Dataset excerpts.
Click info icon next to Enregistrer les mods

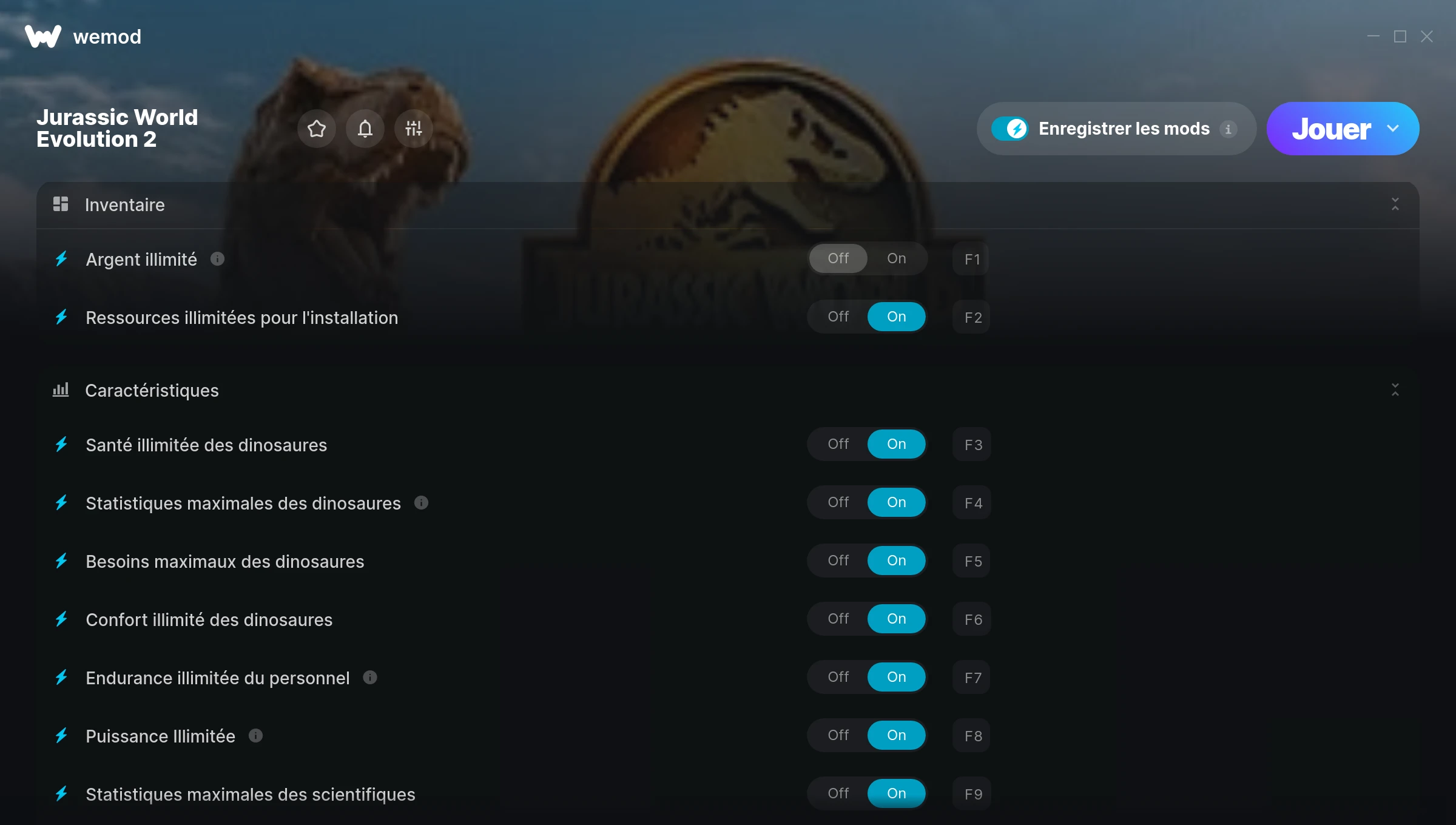click(x=1228, y=129)
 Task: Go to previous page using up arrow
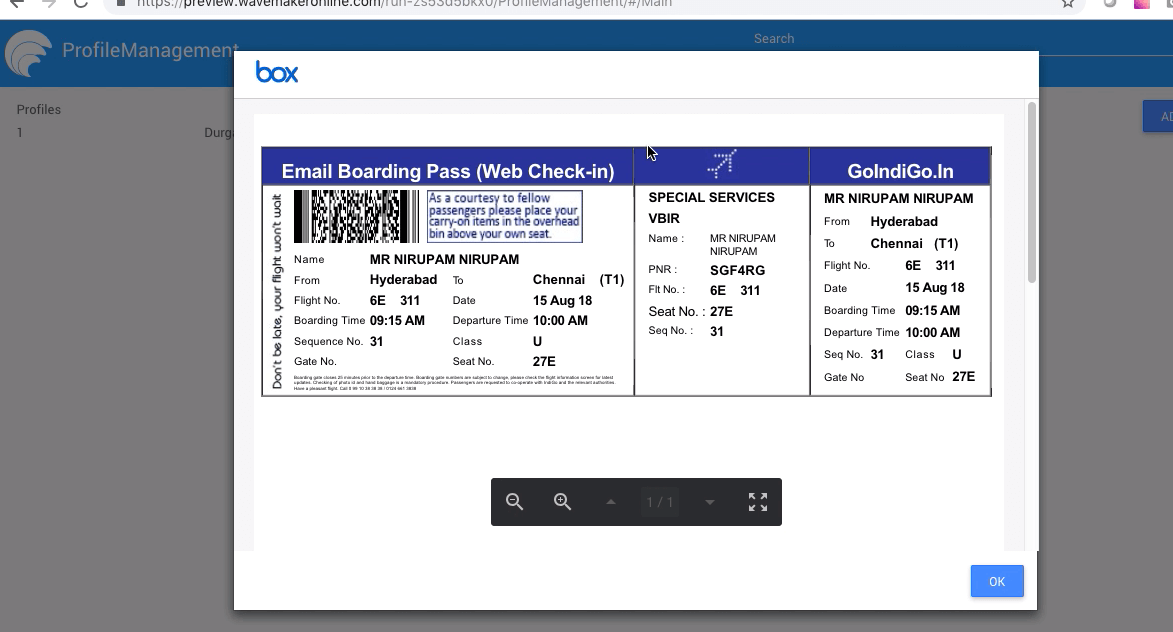pos(611,502)
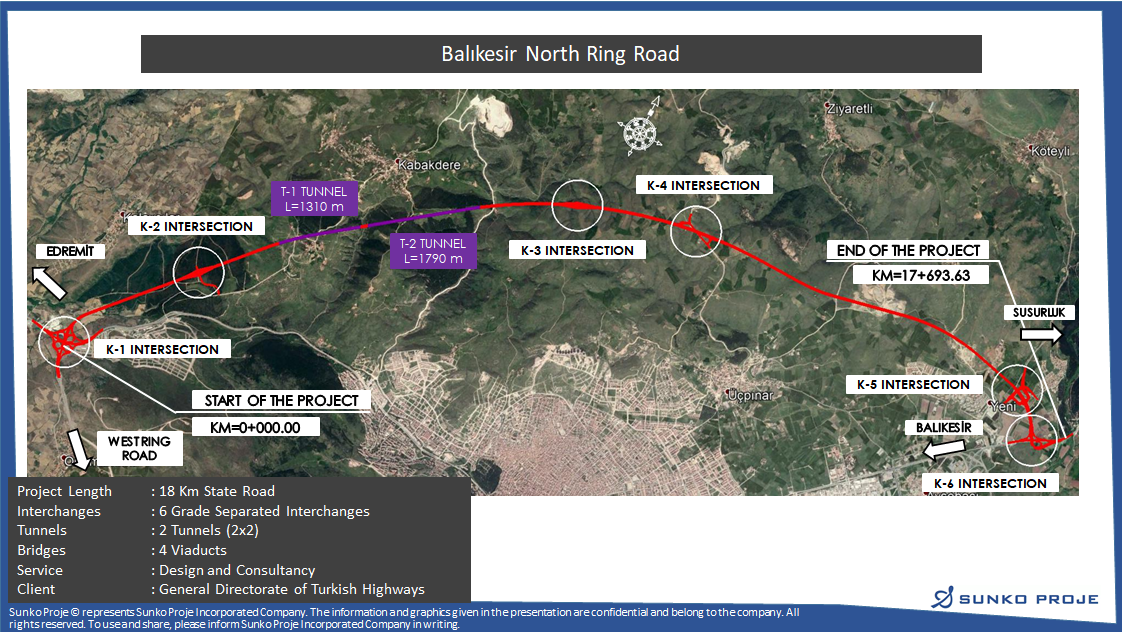Select the purple T-2 TUNNEL label

(x=433, y=251)
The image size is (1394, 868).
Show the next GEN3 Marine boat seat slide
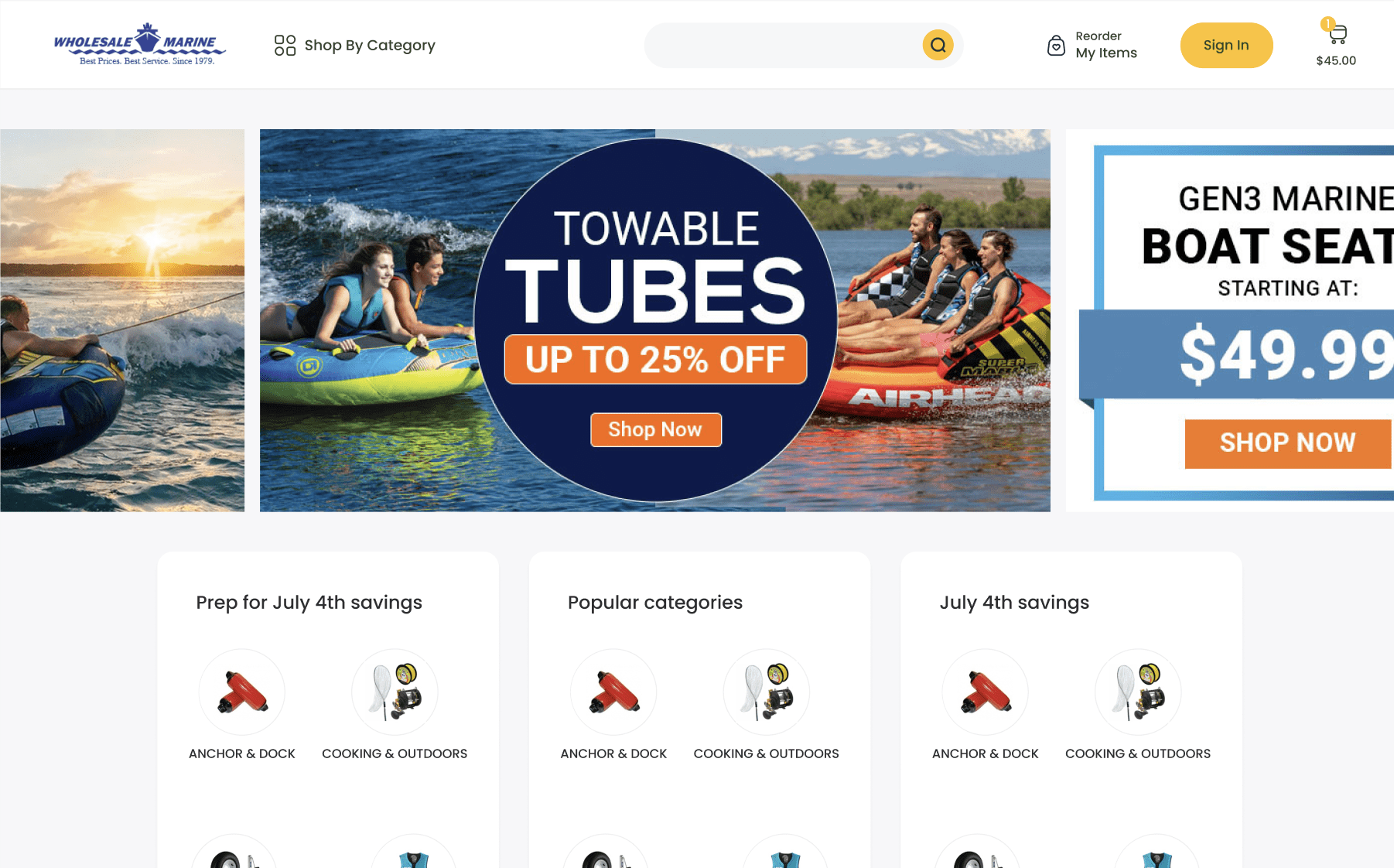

Your instructions. Repeat the records above exactly. Pictures do not belong in the copy.

Written answer.
Click info icon next to Enregistrer les mods

click(x=1228, y=129)
 Task: Go to previous page using up arrow
pos(611,502)
Select the purple T-2 TUNNEL label

(x=433, y=251)
The image size is (1394, 868).
Show the next GEN3 Marine boat seat slide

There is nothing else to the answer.